Veja o que podemos fazer para facilitar a perda de peso da criança

Uma criança acima do peso é algo que prejudica seu desenvolvimento e compromete muitos aspectos da sua vida adulta no futuro

Publicado em 08/11/2021 às 02h00
As brincadeiras possuem um objetivo de socializar e interagir
Outro alicerce para a perda de peso na infância é promover o movimento. Isso mesmo, não tem como ser saudável sem correr, brincar, pular. Crédito: Reprodução/Freepik

Pergunta: Meu filho tem 9 anos e engordou 10 quilos durante o ano passado. O pediatra orientou a fazer uma dieta. Mas estamos tendo dificuldades. Ele chora e reclama por não comer doces e biscoitos. O que podemos fazer para facilitar esse processo?

Os últimos dois anos foram especialmente difíceis para as crianças de todas as idades que se viram confinadas em casa, sem a escola, sem poder encontrar os amigos, os avós, tios e primos. É típico da natureza humana, quando se vê privada de uma satisfação, recorrer a outra. E a satisfação oral, expressada no hábito alimentar, é sem dúvida a que mais se expressa, quando não podemos usufruir da outras.

A banda de rock Titãs, muito famosa nos anos 80 tem uma música que diz: “a gente não quer só comida, a gente quer comida, diversão e arte”. Na infância não é diferente. O apetite do pequeno ser humano não se limita apenas ao alimento. A criança se nutre pela vida social, a escolar, a familiar, a comunitária, a religiosa. São muitos os alimentos que constituem os seres humanos no começo da vida.

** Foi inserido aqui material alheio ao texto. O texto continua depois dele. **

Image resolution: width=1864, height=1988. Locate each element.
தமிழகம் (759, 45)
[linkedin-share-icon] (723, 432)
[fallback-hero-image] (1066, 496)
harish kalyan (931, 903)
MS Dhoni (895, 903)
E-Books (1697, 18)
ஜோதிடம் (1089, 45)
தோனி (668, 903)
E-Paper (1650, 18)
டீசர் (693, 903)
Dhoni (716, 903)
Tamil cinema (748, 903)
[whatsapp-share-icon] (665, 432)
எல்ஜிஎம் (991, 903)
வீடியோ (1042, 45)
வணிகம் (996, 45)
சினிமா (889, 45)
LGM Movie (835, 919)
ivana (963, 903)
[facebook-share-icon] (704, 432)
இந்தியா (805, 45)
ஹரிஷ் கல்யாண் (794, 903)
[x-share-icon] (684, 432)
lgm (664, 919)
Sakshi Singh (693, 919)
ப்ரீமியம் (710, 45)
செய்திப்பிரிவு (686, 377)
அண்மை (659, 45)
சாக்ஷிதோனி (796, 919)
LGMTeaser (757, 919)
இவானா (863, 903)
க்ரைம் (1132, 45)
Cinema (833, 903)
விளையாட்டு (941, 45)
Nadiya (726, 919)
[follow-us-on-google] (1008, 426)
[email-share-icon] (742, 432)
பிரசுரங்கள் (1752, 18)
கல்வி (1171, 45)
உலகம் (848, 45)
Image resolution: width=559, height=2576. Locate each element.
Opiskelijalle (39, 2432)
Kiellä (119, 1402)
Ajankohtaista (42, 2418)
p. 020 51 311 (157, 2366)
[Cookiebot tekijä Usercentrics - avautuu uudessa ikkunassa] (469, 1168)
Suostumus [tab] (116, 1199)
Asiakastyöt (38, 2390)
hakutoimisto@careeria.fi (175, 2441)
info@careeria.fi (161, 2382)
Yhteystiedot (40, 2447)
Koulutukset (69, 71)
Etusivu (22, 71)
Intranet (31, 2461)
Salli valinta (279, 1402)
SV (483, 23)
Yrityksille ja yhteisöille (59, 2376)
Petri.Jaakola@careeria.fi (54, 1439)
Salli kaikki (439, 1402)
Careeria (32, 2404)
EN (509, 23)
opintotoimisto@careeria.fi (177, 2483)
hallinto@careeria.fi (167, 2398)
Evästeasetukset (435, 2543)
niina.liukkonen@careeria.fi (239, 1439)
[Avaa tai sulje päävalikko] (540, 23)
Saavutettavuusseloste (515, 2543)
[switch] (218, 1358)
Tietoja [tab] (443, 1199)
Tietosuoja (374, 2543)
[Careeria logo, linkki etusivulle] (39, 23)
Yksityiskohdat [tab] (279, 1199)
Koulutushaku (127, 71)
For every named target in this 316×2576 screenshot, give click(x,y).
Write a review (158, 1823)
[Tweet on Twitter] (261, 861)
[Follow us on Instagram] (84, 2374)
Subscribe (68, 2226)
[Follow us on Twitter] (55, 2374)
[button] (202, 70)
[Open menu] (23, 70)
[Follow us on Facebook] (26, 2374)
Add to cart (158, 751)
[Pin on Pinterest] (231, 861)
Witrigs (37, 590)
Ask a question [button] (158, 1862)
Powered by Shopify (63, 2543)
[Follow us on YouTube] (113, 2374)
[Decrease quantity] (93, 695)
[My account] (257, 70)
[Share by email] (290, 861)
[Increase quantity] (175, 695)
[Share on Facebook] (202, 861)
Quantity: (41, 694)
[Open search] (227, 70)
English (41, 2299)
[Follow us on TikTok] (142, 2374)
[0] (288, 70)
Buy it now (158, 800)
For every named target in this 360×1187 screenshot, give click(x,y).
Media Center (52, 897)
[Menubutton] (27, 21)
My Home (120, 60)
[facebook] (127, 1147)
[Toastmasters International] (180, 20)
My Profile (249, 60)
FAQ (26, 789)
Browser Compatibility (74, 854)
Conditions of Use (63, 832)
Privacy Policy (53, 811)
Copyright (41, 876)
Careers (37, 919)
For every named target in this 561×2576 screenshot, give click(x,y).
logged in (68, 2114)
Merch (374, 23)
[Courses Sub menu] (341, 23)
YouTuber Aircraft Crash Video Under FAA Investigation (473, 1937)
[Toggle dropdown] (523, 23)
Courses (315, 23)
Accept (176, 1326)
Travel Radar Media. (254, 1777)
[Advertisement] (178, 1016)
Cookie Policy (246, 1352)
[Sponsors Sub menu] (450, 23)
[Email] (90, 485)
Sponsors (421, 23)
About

Mas quando estamos limitados desses trânsitos sociais tão importantes, não tem escapatória. Vamos direcionar nossos desejos à satisfação mais à mão, ou melhor à boca, que é comer. Nunca na história da humanidade os alimentos estiveram tão ao nosso alcance. O repertório da alimentação humana é na atualidade globalizado, não existem mais fronteiras. E com a industrialização, com a conservação dos alimentos o modo como nos relacionamos com a comida mudou. Antes era necessário esforço físico para comer. Era necessário caçar, pescar, ou plantar, e ainda sim preparar para só depois comer. Hoje é necessário abrir uma embalagem, apenas.

O fotografo americanos Gregg Segal viajou por nove países fotografando crianças de diferentes culturas e os alimentos consumidos por elas. Esses registros deram origem ao livro “Daily Bread: What Kids Eat Around the World”, algo como, “O pão de cada dia: O que as crianças comem ao redor do mundo” (tradução minha). O que chamou a minha atenção nessa obra foram as crianças brasileiras, é claro. Ele fotografou 4 crianças (Kawakanih, 9 anos, do Alto Xingu; Davi, 12 anos e Henrico 10 anos, ambos de Brasília, mas de classes sociais diferentes e Adenilson, 11 anos, de Goiás). No Brasil temos uma enorme gama de variedades alimentares, e de acesso.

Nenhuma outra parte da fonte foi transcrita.